■ What this task involves
Line by line, retype the data exactly as it is given.

━━━ Records for processing ━━━

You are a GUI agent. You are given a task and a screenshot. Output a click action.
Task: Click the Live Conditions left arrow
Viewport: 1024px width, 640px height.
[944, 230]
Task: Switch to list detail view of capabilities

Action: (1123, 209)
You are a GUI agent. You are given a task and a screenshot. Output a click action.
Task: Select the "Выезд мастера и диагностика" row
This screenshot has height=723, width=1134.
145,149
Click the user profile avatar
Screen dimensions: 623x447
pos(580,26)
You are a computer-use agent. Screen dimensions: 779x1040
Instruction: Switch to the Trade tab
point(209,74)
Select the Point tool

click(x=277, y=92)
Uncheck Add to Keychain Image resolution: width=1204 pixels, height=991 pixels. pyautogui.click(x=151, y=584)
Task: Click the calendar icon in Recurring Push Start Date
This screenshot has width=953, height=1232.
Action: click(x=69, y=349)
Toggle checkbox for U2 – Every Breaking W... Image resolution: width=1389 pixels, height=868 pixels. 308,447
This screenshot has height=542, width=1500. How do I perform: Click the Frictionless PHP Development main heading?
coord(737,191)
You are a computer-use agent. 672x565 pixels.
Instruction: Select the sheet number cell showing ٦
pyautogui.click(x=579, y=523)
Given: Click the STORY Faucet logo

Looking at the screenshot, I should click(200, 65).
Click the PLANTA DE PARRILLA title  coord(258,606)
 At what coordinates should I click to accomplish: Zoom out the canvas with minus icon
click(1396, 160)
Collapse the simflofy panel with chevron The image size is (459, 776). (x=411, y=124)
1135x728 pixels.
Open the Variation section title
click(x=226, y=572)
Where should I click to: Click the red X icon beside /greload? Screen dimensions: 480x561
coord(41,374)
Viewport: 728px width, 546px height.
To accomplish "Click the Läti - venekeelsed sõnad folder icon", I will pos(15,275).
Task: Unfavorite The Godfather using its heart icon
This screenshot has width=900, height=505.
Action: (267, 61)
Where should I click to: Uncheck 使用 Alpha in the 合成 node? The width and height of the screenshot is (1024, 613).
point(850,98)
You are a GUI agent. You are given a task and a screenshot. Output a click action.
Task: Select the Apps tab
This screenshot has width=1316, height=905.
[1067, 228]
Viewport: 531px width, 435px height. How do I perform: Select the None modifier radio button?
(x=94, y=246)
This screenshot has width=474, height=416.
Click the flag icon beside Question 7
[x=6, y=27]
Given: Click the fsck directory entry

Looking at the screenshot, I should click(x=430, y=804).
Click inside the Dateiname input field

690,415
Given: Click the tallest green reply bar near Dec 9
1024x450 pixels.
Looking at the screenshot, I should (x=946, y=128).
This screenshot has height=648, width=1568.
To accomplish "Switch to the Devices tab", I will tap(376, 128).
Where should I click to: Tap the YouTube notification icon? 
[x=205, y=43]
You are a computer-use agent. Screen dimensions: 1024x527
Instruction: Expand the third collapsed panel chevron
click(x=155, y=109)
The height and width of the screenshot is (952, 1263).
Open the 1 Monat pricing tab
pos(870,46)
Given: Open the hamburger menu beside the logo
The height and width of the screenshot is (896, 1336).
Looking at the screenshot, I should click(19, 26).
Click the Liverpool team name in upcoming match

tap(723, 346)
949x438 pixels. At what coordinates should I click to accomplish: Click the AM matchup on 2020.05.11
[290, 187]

━━━

■ Result of this task
You are a GUI agent. You are given a task and a screenshot. Output a click action.
Task: Click the Live Conditions left arrow
Viewport: 1024px width, 640px height.
[944, 230]
Task: Switch to list detail view of capabilities

Action: (1123, 209)
You are a GUI agent. You are given a task and a screenshot. Output a click action.
Task: Select the "Выезд мастера и диагностика" row
This screenshot has height=723, width=1134.
145,149
Click the user profile avatar
Screen dimensions: 623x447
pos(580,26)
You are a computer-use agent. Screen dimensions: 779x1040
Instruction: Switch to the Trade tab
point(209,74)
Select the Point tool

click(x=277, y=92)
Uncheck Add to Keychain Image resolution: width=1204 pixels, height=991 pixels. pyautogui.click(x=151, y=584)
Task: Click the calendar icon in Recurring Push Start Date
This screenshot has width=953, height=1232.
Action: click(x=69, y=349)
Toggle checkbox for U2 – Every Breaking W... Image resolution: width=1389 pixels, height=868 pixels. 308,447
This screenshot has height=542, width=1500. How do I perform: Click the Frictionless PHP Development main heading?
coord(737,191)
You are a computer-use agent. 672x565 pixels.
Instruction: Select the sheet number cell showing ٦
pyautogui.click(x=579, y=523)
Given: Click the STORY Faucet logo

Looking at the screenshot, I should click(200, 65).
Click the PLANTA DE PARRILLA title  coord(258,606)
 At what coordinates should I click to accomplish: Zoom out the canvas with minus icon
click(1396, 160)
Collapse the simflofy panel with chevron The image size is (459, 776). (x=411, y=124)
1135x728 pixels.
Open the Variation section title
click(x=226, y=572)
Where should I click to: Click the red X icon beside /greload? Screen dimensions: 480x561
coord(41,374)
Viewport: 728px width, 546px height.
To accomplish "Click the Läti - venekeelsed sõnad folder icon", I will pos(15,275).
Task: Unfavorite The Godfather using its heart icon
This screenshot has width=900, height=505.
Action: (267, 61)
Where should I click to: Uncheck 使用 Alpha in the 合成 node? The width and height of the screenshot is (1024, 613).
point(850,98)
You are a GUI agent. You are given a task and a screenshot. Output a click action.
Task: Select the Apps tab
This screenshot has width=1316, height=905.
[1067, 228]
Viewport: 531px width, 435px height. How do I perform: Select the None modifier radio button?
(x=94, y=246)
This screenshot has width=474, height=416.
Click the flag icon beside Question 7
[x=6, y=27]
Given: Click the fsck directory entry

Looking at the screenshot, I should click(x=430, y=804).
Click inside the Dateiname input field

690,415
Given: Click the tallest green reply bar near Dec 9
1024x450 pixels.
Looking at the screenshot, I should (x=946, y=128).
This screenshot has height=648, width=1568.
To accomplish "Switch to the Devices tab", I will tap(376, 128).
Where should I click to: Tap the YouTube notification icon? 
[x=205, y=43]
You are a computer-use agent. Screen dimensions: 1024x527
Instruction: Expand the third collapsed panel chevron
click(x=155, y=109)
The height and width of the screenshot is (952, 1263).
Open the 1 Monat pricing tab
pos(870,46)
Given: Open the hamburger menu beside the logo
The height and width of the screenshot is (896, 1336).
Looking at the screenshot, I should click(19, 26).
Click the Liverpool team name in upcoming match

tap(723, 346)
949x438 pixels. At what coordinates should I click to accomplish: Click the AM matchup on 2020.05.11
[290, 187]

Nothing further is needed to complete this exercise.